# Фрагмент страницы
Дома родители меня встретили с каким-то ужасом. Они никак не могли понять, почему я так вдруг, в таком виде оставил монастырь. Дня через два после моего побега начальство монастыря узнало, что я нахожусь у родителей дома, игумен несколько раз присылал за мной, но я в монастырь больше не вернулся, а остался дома.
Живя дома, я по-прежнему рвался из села в поле, особенно когда хлеб начинал цвести. Боже мой! Как в это время я чувствовал себя хорошо! Казалось, каждая травка, каждый цветочек, каждый колос нашептывает мне о какой-то таинственной божественной сущности, которая так близка, близка человеку, всякому животному, всем травам, цветам, деревьям, земле, солнцу, звездам, всей вселенной. В таком опьяняющем чувстве я уходил в глубь хлебных полей и там предавался какой-то странной молитве: то плачу, то радуюсь, то дико кричу, обращаясь к небу, то ложусь, бывало, на спину и с затаенным дыханием ожидаю последней минуты жизни. Когда приходилось мне пахать или боронить, то я и здесь временами, особенно утром при восходе солнца и пении жаворонков, приходил в какое-то опьяняющее состояние духа.

# Исходные записи
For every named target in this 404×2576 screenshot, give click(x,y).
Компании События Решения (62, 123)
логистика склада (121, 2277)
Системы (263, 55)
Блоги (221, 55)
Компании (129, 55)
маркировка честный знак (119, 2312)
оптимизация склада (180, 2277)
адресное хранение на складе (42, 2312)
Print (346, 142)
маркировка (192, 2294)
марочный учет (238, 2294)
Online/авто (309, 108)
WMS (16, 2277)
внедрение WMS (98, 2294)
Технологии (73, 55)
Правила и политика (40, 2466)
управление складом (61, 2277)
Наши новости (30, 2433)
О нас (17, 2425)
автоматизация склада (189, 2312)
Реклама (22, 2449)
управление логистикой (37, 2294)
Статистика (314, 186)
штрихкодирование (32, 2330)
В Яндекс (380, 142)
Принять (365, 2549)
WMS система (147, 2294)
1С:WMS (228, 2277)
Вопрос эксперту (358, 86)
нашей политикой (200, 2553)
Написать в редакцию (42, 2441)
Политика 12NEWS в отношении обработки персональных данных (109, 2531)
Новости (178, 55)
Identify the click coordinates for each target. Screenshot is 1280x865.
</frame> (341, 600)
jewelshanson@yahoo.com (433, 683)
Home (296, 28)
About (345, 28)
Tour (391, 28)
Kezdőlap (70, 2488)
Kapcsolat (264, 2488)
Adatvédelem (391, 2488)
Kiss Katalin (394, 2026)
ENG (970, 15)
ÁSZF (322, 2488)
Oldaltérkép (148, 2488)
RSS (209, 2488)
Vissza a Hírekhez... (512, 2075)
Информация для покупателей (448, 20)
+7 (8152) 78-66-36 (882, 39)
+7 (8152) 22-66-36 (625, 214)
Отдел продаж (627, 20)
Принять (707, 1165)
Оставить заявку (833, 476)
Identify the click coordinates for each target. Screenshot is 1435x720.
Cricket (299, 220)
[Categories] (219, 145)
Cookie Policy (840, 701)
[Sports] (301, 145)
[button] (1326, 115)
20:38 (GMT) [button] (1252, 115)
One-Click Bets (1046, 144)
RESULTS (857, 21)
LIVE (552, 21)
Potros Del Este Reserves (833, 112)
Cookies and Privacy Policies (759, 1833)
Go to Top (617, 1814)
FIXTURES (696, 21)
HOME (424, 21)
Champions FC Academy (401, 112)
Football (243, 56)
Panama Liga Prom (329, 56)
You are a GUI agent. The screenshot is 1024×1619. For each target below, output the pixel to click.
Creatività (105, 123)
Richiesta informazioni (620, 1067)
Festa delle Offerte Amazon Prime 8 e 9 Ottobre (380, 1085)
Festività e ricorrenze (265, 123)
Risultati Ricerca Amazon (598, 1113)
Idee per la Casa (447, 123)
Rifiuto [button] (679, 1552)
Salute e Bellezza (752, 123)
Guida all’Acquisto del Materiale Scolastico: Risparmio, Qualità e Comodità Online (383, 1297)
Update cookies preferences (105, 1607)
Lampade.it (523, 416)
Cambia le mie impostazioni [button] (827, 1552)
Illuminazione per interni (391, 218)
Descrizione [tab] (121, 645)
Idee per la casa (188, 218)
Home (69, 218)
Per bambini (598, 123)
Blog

# Задания
(1) Выпишите из фрагмента текст от слов «Живя дома, я» до слов «опьяняющее состояние духа.» включительно.
(2) Когда, согласно фрагменту, рассказчик особенно рвался из села в поле?
(3) Переведите на английский язык предложение из фрагмента: «Дома родители меня встретили с каким-то ужасом».

# Ответы
(1)
Живя дома, я по-прежнему рвался из села в поле, особенно когда хлеб начинал цвести. Боже мой! Как в это время я чувствовал себя хорошо! Казалось, каждая травка, каждый цветочек, каждый колос нашептывает мне о какой-то таинственной божественной сущности, которая так близка, близка человеку, всякому животному, всем травам, цветам, деревьям, земле, солнцу, звездам, всей вселенной. В таком опьяняющем чувстве я уходил в глубь хлебных полей и там предавался какой-то странной молитве: то плачу, то радуюсь, то дико кричу, обращаясь к небу, то ложусь, бывало, на спину и с затаенным дыханием ожидаю последней минуты жизни. Когда приходилось мне пахать или боронить, то я и здесь временами, особенно утром при восходе солнца и пении жаворонков, приходил в какое-то опьяняющее состояние духа.

(2) Особенно сильно это происходило, когда хлеб начинал цвести.

(3) At home my parents met me with a kind of horror.